TASK LIST:
[1] Reproduce the passage of the article on open source enterprise AI starting with "What’s Better Than" and going on through "implement this hardware.".
[2] Answer these questions from the article on open source enterprise AI:
(a) At which event was "Any workload, any app, anywhere" the mantra?
(b) Which open source project is Red Hat AI Inference Server built on?
(c) What does llm-d pair with vLLM?
[3] Write the next part of the article on open source enterprise AI, following on from its final sentence.

TEXT BLOCK:

Any Model, Any Accelerator, Any Cloud: Unlocking Enterprise AI with Open Source Innovation
Powering the Future of Enterprise AI

Any workload, any app, anywhere was the mantra at Red Hat Summit 2023. Over the past two years… Well, we have seen some changes in IT. But Red Hat’s vision has not changed; it has evolved.
Any Model, Any Accelerator, Any Cloud
That is the hybrid cloud message for the Artificial Intelligence (AI) era. The best part? Just like the “old” hybrid cloud, it is all fuelled by open source innovation. At Red Hat Summit this year, we have shown how AI ecosystems structured around open source and open models can create new options for enterprises.
Openness brings choice, and choice brings greater flexibility—from the model that best meets organisational needs, to the underlying accelerator, and out to where a workload will actually run. Successful AI strategies will follow the data, wherever it lives on the hybrid cloud.
And what fuels the hybrid cloud? Open source.
Inference makes AI better
To me, we need to start looking beyond models—yes, models are very important to AI strategies. But without inference—the “doing” phase of AI—models are just collections of data that do not “do” anything. Inference is how fast a model responds to user input and how efficiently decisions can be made on accelerated compute resources—slow responses and poor efficiency ultimately cost both money and customer trust.
This is why I am excited that Red Hat is putting inference front and centre of our work with open source AI, starting with the launch of Red Hat AI Inference Server. Built on the leading open source vLLM project and enhanced with technologies from Neural Magic, Red Hat AI Inference Server brings a supported, lifecycled and production-ready inference server to AI deployments. Best of all, it can truly follow your data, wherever it lives—any Linux platform, any Kubernetes distribution, Red Hat or otherwise, will work with the solution.
What’s Better Than Enterprise AI? Enterprise AI at Scale
The killer application for enterprise IT isn’t some single, unified workload or new cloud service: It’s the ability to scale—quickly and efficiently. This is true for AI, too. But AI comes with a unique twist in that the accelerated compute resources underlying AI workloads also need to scale. That’s no small task, given the expense and skills required to properly implement this hardware.
What we need is not just the ability to scale AI, but to also distribute massive AI workloads across multiple accelerated compute clusters. This is further compounded by the inference time scaling required for reasoning models and agentic AI. By sharing the burden, performance bottlenecks can be reduced, efficiency can be enhanced, and ultimately the user experience is improved. Red Hat has taken a step to answering this pain point with the open source llm-d project.
Led by Red Hat and backed by AI industry leaders across hardware acceleration, model development and cloud computing, llm-d pairs the proven power of Kubernetes orchestration with vLLM, putting two leading lights of open source together to answer a very real need. Along with technologies like AI-aware network routing, KV cache offloading, and more, llm-d decentralises and democratises AI inference, helping organizations to get more out of compute resources while having more cost-efficient and effective AI workloads.

EXTRACTED DATA:
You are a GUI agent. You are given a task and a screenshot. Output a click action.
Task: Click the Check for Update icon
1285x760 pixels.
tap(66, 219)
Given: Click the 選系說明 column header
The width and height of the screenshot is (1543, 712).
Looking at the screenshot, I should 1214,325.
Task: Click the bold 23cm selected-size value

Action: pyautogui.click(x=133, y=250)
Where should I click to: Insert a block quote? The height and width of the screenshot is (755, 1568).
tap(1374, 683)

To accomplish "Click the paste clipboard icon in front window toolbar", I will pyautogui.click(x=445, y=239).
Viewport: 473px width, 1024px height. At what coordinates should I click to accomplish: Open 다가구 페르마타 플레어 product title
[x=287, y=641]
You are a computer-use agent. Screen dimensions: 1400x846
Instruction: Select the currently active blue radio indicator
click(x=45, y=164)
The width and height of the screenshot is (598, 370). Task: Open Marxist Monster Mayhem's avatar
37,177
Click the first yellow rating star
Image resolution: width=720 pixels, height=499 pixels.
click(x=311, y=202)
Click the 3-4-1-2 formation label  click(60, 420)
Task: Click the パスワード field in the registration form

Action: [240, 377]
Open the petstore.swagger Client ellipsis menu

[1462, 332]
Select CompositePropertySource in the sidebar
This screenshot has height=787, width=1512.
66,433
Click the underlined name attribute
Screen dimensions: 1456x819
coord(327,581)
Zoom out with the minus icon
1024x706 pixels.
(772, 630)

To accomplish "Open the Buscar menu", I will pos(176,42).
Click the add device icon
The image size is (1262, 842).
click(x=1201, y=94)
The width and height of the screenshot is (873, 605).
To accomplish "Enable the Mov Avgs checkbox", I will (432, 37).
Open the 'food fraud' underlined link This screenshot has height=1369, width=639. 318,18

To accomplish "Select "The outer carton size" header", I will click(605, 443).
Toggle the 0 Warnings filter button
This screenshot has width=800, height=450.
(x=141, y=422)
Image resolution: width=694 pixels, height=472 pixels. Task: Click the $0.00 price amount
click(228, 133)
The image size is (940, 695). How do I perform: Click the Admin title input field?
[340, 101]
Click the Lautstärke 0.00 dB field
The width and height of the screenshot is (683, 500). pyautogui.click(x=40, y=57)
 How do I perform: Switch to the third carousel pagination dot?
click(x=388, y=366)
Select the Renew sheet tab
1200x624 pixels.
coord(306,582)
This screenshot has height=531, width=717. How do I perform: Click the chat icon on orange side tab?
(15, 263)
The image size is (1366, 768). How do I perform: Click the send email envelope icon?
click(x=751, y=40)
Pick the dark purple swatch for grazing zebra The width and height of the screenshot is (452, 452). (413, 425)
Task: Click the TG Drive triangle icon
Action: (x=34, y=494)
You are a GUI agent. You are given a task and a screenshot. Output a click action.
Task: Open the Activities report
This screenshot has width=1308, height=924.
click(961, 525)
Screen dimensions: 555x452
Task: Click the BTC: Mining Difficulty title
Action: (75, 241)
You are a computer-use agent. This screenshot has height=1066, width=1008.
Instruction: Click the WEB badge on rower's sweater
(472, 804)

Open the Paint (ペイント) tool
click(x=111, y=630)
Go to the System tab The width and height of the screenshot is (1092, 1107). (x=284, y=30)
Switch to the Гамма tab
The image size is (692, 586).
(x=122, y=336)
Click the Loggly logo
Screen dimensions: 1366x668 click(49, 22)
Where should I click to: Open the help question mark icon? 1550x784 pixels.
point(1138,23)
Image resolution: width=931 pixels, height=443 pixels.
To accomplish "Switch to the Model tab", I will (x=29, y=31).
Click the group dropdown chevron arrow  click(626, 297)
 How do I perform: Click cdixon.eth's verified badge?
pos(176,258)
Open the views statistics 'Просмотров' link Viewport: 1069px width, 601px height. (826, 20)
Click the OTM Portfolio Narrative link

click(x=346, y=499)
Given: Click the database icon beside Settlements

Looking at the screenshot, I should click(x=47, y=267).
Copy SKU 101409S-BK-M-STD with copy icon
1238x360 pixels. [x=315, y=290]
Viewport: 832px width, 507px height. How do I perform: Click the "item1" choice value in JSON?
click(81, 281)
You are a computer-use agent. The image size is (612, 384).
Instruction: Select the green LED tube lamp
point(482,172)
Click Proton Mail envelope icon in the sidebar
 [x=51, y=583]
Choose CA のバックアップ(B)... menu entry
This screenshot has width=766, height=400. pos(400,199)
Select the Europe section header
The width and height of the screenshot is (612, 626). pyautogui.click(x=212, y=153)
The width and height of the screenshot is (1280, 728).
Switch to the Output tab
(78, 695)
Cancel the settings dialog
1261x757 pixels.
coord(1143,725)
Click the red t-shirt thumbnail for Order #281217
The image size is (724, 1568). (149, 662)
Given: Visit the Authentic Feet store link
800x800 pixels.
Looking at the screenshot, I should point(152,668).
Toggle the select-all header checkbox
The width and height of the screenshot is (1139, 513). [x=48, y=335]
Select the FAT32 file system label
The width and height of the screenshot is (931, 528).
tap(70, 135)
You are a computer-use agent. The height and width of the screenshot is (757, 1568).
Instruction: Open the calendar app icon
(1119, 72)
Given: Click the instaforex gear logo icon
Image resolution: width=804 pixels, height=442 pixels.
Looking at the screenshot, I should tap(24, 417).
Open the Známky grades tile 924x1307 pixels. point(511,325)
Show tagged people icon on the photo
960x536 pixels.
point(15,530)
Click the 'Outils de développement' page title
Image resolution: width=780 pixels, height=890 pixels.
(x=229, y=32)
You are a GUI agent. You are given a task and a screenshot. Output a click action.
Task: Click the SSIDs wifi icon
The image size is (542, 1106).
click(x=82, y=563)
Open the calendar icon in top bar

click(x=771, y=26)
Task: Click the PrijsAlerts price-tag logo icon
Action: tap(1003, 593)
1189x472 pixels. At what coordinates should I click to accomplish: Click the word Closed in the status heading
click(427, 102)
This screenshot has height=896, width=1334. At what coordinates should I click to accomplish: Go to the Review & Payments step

RESULTS OF THE TASKS:
[1]
What’s Better Than Enterprise AI? Enterprise AI at Scale
The killer application for enterprise IT isn’t some single, unified workload or new cloud service: It’s the ability to scale—quickly and efficiently. This is true for AI, too. But AI comes with a unique twist in that the accelerated compute resources underlying AI workloads also need to scale. That’s no small task, given the expense and skills required to properly implement this hardware.

[2]
(a) Red Hat Summit 2023
(b) The vLLM project
(c) Kubernetes orchestration

[3]
Open (Source) to What’s Next in AI
Llm-d and vLLM—delivered by Red Hat AI Inference Server—are open source technologies primed to answer today’s challenges, right now, in enterprise AI. But upstream communities don’t just look at what needs to be done now. AI technologies have a unique way of condensing timelines—the rapid pace of innovation means that something you thought would not be a challenge for years from now suddenly must be met head on.
This is why Red Hat is committing resources to working upstream in Llama Stack, the Meta-led project to deliver standardised building blocks and APIs for gen AI application lifecycles. More than that, Llama Stack is very well suited to building agentic AI applications, which represent a further evolution of the powerful gen AI workloads we see today. Beyond the upstream, we’re making Llama Stack available as developer preview within Red Hat AI, for organisations that want to engage with the future today.
When it comes to AI agents, we are still lacking a common protocol for how other applications provide context and information to them. This is where model context protocol (MCP) comes in. Developed and open sourced by Anthropic late in 2024, it offers a standardised protocol for these agent-to-application interactions, not unlike client-server protocols in more traditional computing. But the big deal is that existing applications can suddenly become AI-capable without extensive redevelopment. That is huge, and it would not be possible without the power of open source. Like Llama Stack, MCP is available as a developer preview in the Red Hat AI platform.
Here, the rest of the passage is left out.